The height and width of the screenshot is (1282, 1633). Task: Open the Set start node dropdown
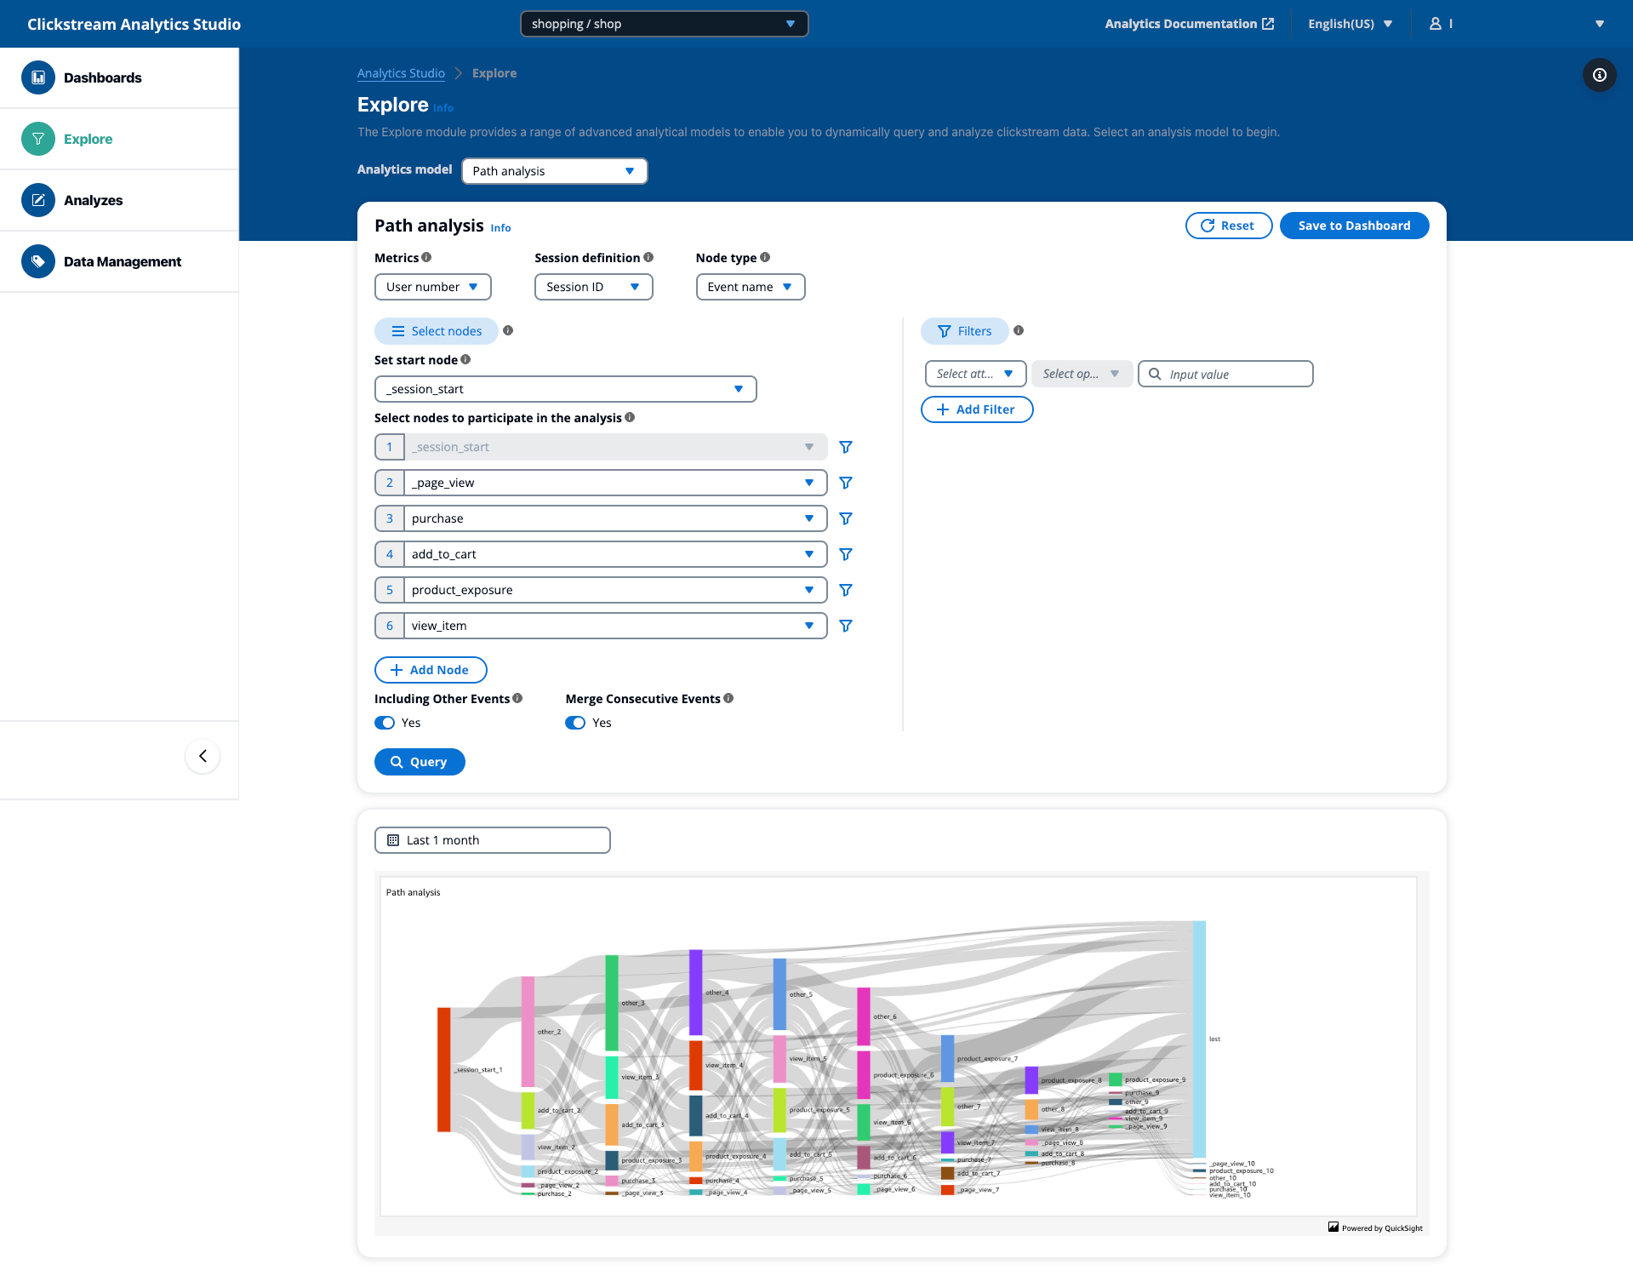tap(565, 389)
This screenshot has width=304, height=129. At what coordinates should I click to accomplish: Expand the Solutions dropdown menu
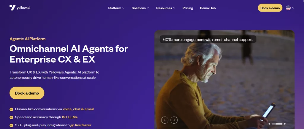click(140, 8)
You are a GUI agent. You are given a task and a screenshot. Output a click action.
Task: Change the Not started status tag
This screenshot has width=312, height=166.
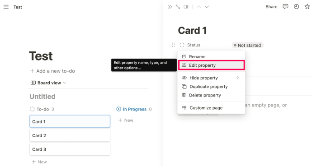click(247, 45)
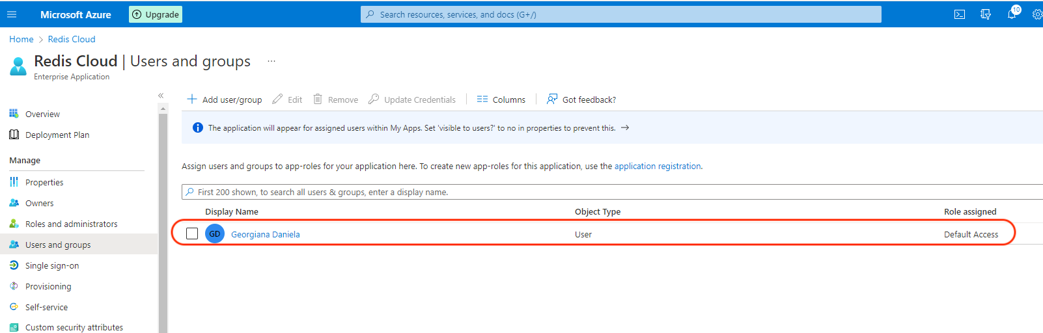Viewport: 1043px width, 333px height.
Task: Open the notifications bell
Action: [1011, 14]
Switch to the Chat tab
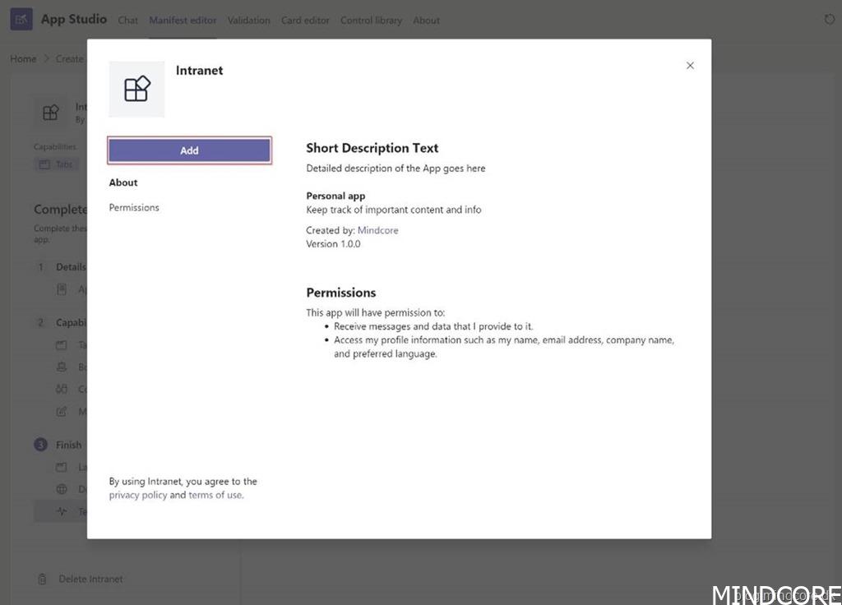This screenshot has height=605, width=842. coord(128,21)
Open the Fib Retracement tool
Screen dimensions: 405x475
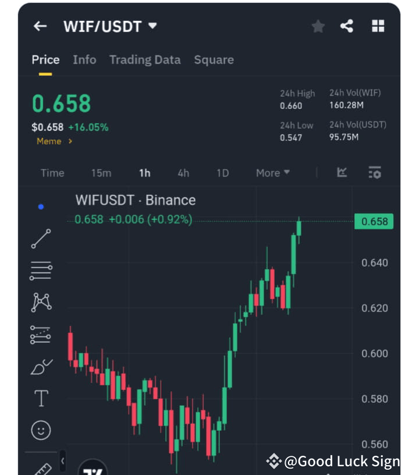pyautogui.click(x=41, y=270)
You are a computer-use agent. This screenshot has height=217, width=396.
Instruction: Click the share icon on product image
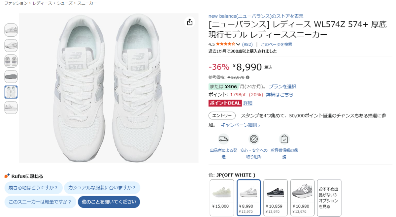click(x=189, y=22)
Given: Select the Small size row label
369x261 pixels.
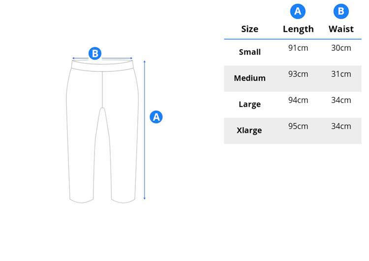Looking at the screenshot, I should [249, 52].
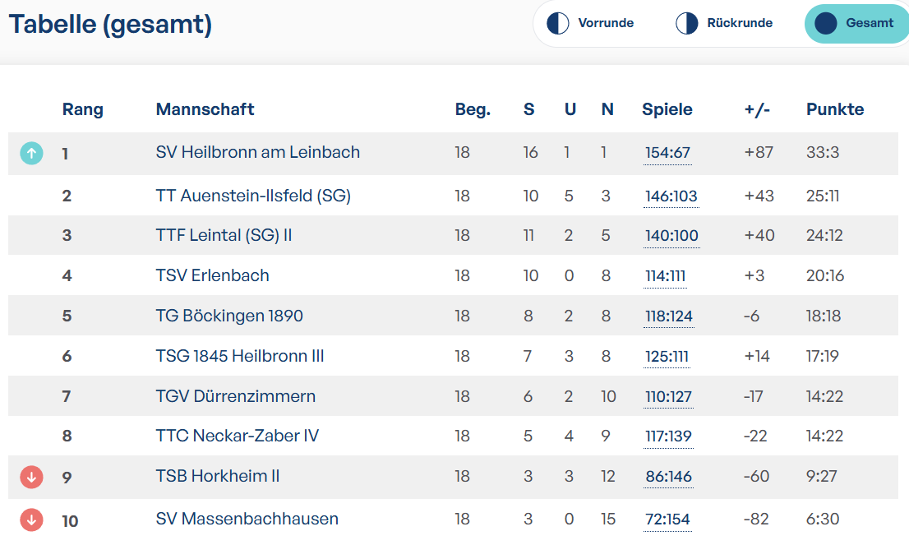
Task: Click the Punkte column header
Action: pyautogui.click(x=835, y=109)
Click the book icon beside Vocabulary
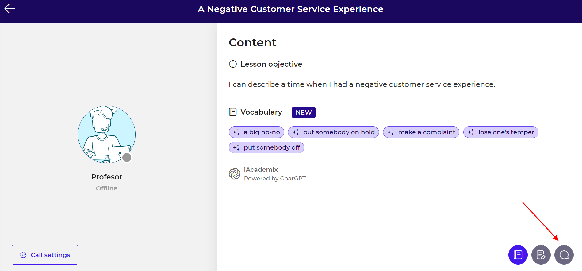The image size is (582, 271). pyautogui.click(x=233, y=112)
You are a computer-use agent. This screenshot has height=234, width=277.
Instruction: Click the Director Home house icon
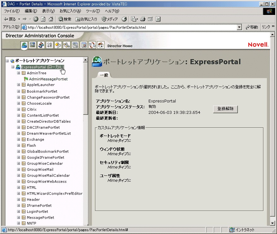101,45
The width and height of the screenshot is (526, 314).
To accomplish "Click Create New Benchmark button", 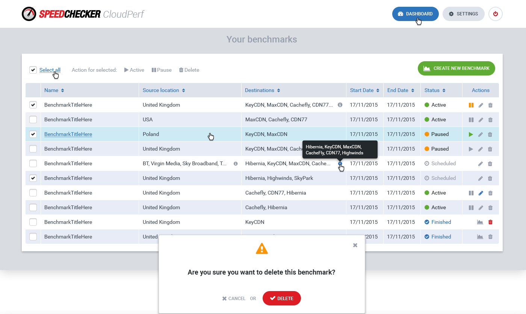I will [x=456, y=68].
==================================================
| Problem |
Filter the listing above down to the lines that contain the word "computer".

| Result for this task |
You are a computer-use agent. This screenshot has height=217, width=396.
You are a computer-use agent. This screenshot has height=234, width=277.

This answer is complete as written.